Le Parfumeur Rebellee
Perfumery without Pretension 2009 February Common Questions for the Small Perfumer By Diana Rajchel of Magickal Realism Natural Perfumery


Happy 2009, my fellow perfume lovers, and my best wishes for the rest of winter! I hope it ends quickly. I myself rang in the new year with an engagement – so my year will be defined with wedding plans, lots of writing and good smells!

Over the course of last year, I met quite a few strangers who were all quite fascinated with my career choice as a niche perfumer. Some of the questions amused me no end, because the assumptions might make sense until you really, really think about it. For a fun introduction to the New Year I thought I’d share some of those frequently asked questions:

1. What’s your favorite perfume?
While most perfumers will have one or two fragrances we like more than another, for the most part, we don’t have favorites. When you’re constantly thinking about the next scent combination you’d like to concoct, you generally don’t get too attached. I certainly have scents that have strong emotional triggers for me, and I keep bottles of them nearby, but I don’t want to live in a constant state of “emotional trigger” so I rarely wear them. They are for when I need the emotional state to create or to analyze a challenge from a different perspective.

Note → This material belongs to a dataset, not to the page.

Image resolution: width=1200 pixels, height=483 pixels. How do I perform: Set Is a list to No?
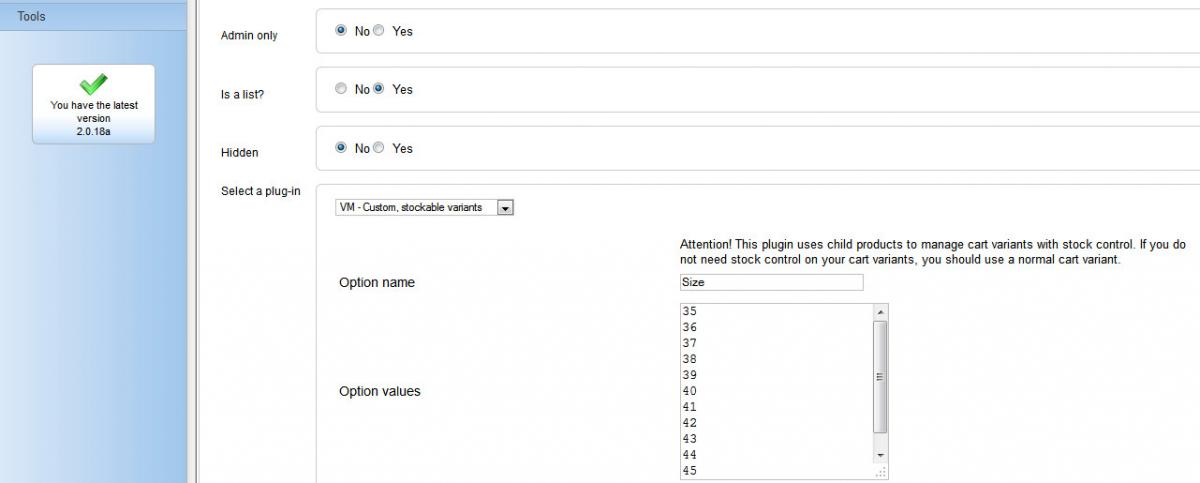pyautogui.click(x=341, y=89)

2. Does your house always smell good?
For fans of the Office US, you may remember the scene from when Jan brought her houseguests into her “candle room.” The look on Jim’s face (please kill me or make it stop) says enough about how living with perfume-strength odors all the time would affect a person. Since I don’t care to be as crazy as Jan and I would not like my guests suicidal, I do everything I can to control the odors. This is typical of most perfumers.

In my studio and in the studios and homes of most perfumers, we go to extra effort to keep odors to an absolute minimum in the entire home. The kitchen is cleaned very carefully, and a fan is run to disperse molecules after fixing food. Everything in my studio space is kept tightly capped, only opened long enough for me to mix a fragrance and to test it. If I could, I’d use some of those washer-balls that beat your clothing clean, and I probably will get them as my household budget allows.

This is not to say that my home has no odors; it smells like “home” to me. My sheets smell like “sheet” and there are the various smells I notice that are just part of the materials the building is made with. Since every so often we burn incense, I smell that sometimes, too, but never while I’m designing (we vacuum it up and clean the surfaces it was burned near before I start work.)

3. You must always smell wonderful!
Actually, I try to have as little personal odor as possible at all times. Part of this is simple social propriety, but much of this is also keeping my nose clear so I can mix well. If you’re going to be making a new perfume, you can’t smell it accurately at all if you’ve loaded your skin with other fragrances! Anything I test on my own skin is cleaned off with rubbing alcohol. When I shower, I use unscented and low-scent products – my shampoo and hair conditioner are fragrance free, I use Aveno™ products because of my own allergies and because their odors are quite neutral (it’s remarkably difficult to find handmade bath products that are unscented!) and my body lotion is strictly fragrance-free. I’d hate to ruin how well I applied mandarin next to a wood spice because I couldn’t smell it accurately over the loud vanilla that goes into most body lotions.

4. Did you go to school for chemistry?
No, I did not, and while most commercial perfumers have, when it comes to fragrance chemicals, their formal schooling only teaches those perfumers a specific commercial way to think about scent, not how to make the scents themselves. The students who make it are hidden away and are not actually the perfumers creating the perfume in most cases – their job is to create individual molecules for the perfumers to use, and those are super-secret security-clearance jobs. All the study in the world can’t tell you how something will smell before you put it together – you’re just going to have to smell it, and for that, a textbook won’t help.

5. Do you distill your own essential oils?
No, I do not. I work in a home studio space, which has no space for proper distillation. I’m sure much of this question comes from wishful thinking – other perfumers and a few of the curious wishing for a new supplier source.

Perhaps some of these people have this mental image of a lab where there’s this little glass pipe drip-drip-dripping everyday. While amusing, it wouldn’t be great for a perfume studio – the odor of the distilling oils would make it impossible to work. Essential oils are produced on a large scale, because they are one of the most profitable parts of world agriculture today. Entire farms can dedicate themselves to one or two crops, and this doesn’t take into account large sections of Africa and Asia and their own farming practices.

I’m a very small-time perfumer. Essential oil production is a very big-time thing; I just happen to be one of their customers on a microcosmic scale.

I hope that the niche perfuming lifestyle is somewhat de-mystified. I strive to be a scentless creature with a nose of objectivity. I am willing to do this to bring you the joys of scents you may not have smelled before; it is not suffering for my art but ensuring my art does not make you suffer.

So if you come to my home and smell something, let me know. I need to clean that up.